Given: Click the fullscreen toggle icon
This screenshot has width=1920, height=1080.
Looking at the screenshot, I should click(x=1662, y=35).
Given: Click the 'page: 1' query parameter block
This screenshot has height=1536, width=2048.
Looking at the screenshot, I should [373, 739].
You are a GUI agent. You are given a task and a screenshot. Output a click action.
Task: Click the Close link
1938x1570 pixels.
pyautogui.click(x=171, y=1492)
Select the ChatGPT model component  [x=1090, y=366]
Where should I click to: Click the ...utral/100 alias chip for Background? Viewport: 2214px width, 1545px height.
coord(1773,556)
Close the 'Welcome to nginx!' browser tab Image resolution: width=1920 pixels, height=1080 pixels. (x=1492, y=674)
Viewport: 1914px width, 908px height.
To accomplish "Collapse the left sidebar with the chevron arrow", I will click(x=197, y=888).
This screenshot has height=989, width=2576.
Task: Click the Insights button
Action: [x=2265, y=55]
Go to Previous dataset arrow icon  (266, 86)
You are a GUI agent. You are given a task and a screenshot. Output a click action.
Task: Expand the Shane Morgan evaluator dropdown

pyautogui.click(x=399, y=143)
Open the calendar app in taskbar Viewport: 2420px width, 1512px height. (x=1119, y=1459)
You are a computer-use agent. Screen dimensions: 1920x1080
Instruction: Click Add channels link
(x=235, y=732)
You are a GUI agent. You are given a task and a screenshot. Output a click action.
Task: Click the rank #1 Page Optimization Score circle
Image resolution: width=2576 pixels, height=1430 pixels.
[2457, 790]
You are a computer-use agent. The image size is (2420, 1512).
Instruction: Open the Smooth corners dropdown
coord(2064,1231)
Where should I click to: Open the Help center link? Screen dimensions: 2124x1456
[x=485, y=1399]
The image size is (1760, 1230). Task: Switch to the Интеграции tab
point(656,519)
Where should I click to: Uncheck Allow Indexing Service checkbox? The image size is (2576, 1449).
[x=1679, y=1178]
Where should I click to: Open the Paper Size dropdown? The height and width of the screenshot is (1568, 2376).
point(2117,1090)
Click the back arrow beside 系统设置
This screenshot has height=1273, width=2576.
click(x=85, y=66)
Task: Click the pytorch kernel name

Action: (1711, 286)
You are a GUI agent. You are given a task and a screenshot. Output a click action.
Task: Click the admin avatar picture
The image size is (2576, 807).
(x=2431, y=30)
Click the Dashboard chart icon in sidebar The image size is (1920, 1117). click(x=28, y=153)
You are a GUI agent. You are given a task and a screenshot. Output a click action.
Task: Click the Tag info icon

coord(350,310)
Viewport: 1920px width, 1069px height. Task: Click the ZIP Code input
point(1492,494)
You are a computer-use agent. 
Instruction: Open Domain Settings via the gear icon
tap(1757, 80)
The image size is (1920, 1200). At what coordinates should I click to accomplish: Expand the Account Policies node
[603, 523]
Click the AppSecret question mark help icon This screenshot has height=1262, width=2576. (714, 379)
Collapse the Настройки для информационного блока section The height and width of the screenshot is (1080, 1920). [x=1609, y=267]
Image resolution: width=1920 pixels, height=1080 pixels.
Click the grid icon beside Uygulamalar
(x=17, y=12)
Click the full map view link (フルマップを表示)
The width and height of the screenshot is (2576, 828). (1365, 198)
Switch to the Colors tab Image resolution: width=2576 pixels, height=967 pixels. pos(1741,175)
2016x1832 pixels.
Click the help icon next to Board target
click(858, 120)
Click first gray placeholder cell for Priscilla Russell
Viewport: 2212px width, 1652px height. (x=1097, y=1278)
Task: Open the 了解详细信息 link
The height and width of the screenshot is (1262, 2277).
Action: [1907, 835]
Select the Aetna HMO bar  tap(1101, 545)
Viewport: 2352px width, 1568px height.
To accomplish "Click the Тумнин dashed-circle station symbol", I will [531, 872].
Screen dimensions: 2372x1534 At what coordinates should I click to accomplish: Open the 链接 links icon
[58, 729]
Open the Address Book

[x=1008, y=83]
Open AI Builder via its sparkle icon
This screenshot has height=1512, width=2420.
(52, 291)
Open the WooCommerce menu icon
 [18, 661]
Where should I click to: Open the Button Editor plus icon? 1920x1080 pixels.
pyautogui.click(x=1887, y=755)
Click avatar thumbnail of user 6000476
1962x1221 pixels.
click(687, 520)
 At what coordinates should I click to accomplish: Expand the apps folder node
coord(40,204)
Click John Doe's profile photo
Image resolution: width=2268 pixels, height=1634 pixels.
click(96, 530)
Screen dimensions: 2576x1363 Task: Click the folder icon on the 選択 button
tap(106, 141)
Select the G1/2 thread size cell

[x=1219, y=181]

+ + + +

AIM OF THE TASK: Every entry above needs to be duplicated exactly.

TASK ANSWER:
Given: Click the fullscreen toggle icon
This screenshot has width=1920, height=1080.
Looking at the screenshot, I should click(x=1662, y=35).
Given: Click the 'page: 1' query parameter block
This screenshot has height=1536, width=2048.
Looking at the screenshot, I should [373, 739].
You are a GUI agent. You are given a task and a screenshot. Output a click action.
Task: Click the Close link
1938x1570 pixels.
pyautogui.click(x=171, y=1492)
Select the ChatGPT model component  [x=1090, y=366]
Where should I click to: Click the ...utral/100 alias chip for Background? Viewport: 2214px width, 1545px height.
coord(1773,556)
Close the 'Welcome to nginx!' browser tab Image resolution: width=1920 pixels, height=1080 pixels. (x=1492, y=674)
Viewport: 1914px width, 908px height.
To accomplish "Collapse the left sidebar with the chevron arrow", I will click(x=197, y=888).
This screenshot has height=989, width=2576.
Task: Click the Insights button
Action: [x=2265, y=55]
Go to Previous dataset arrow icon  (266, 86)
You are a GUI agent. You are given a task and a screenshot. Output a click action.
Task: Expand the Shane Morgan evaluator dropdown

pyautogui.click(x=399, y=143)
Open the calendar app in taskbar Viewport: 2420px width, 1512px height. (x=1119, y=1459)
You are a computer-use agent. Screen dimensions: 1920x1080
Instruction: Click Add channels link
(x=235, y=732)
You are a GUI agent. You are given a task and a screenshot. Output a click action.
Task: Click the rank #1 Page Optimization Score circle
Image resolution: width=2576 pixels, height=1430 pixels.
[2457, 790]
You are a computer-use agent. The image size is (2420, 1512).
Instruction: Open the Smooth corners dropdown
coord(2064,1231)
Where should I click to: Open the Help center link? Screen dimensions: 2124x1456
[x=485, y=1399]
The image size is (1760, 1230). Task: Switch to the Интеграции tab
point(656,519)
Where should I click to: Uncheck Allow Indexing Service checkbox? The image size is (2576, 1449).
[x=1679, y=1178]
Where should I click to: Open the Paper Size dropdown? The height and width of the screenshot is (1568, 2376).
point(2117,1090)
Click the back arrow beside 系统设置
This screenshot has height=1273, width=2576.
click(x=85, y=66)
Task: Click the pytorch kernel name

Action: (1711, 286)
You are a GUI agent. You are given a task and a screenshot. Output a click action.
Task: Click the admin avatar picture
The image size is (2576, 807).
(x=2431, y=30)
Click the Dashboard chart icon in sidebar The image size is (1920, 1117). click(x=28, y=153)
You are a GUI agent. You are given a task and a screenshot. Output a click action.
Task: Click the Tag info icon

coord(350,310)
Viewport: 1920px width, 1069px height. Task: Click the ZIP Code input
point(1492,494)
You are a computer-use agent. 
Instruction: Open Domain Settings via the gear icon
tap(1757, 80)
The image size is (1920, 1200). At what coordinates should I click to accomplish: Expand the Account Policies node
[603, 523]
Click the AppSecret question mark help icon This screenshot has height=1262, width=2576. (714, 379)
Collapse the Настройки для информационного блока section The height and width of the screenshot is (1080, 1920). [x=1609, y=267]
Image resolution: width=1920 pixels, height=1080 pixels.
Click the grid icon beside Uygulamalar
(x=17, y=12)
Click the full map view link (フルマップを表示)
The width and height of the screenshot is (2576, 828). (1365, 198)
Switch to the Colors tab Image resolution: width=2576 pixels, height=967 pixels. pos(1741,175)
2016x1832 pixels.
Click the help icon next to Board target
click(858, 120)
Click first gray placeholder cell for Priscilla Russell
Viewport: 2212px width, 1652px height. (x=1097, y=1278)
Task: Open the 了解详细信息 link
The height and width of the screenshot is (1262, 2277).
Action: [1907, 835]
Select the Aetna HMO bar  tap(1101, 545)
Viewport: 2352px width, 1568px height.
To accomplish "Click the Тумнин dashed-circle station symbol", I will [531, 872].
Screen dimensions: 2372x1534 At what coordinates should I click to accomplish: Open the 链接 links icon
[58, 729]
Open the Address Book

[x=1008, y=83]
Open AI Builder via its sparkle icon
This screenshot has height=1512, width=2420.
(52, 291)
Open the WooCommerce menu icon
 [18, 661]
Where should I click to: Open the Button Editor plus icon? 1920x1080 pixels.
pyautogui.click(x=1887, y=755)
Click avatar thumbnail of user 6000476
1962x1221 pixels.
click(687, 520)
 At what coordinates should I click to accomplish: Expand the apps folder node
coord(40,204)
Click John Doe's profile photo
Image resolution: width=2268 pixels, height=1634 pixels.
click(96, 530)
Screen dimensions: 2576x1363 Task: Click the folder icon on the 選択 button
tap(106, 141)
Select the G1/2 thread size cell

[x=1219, y=181]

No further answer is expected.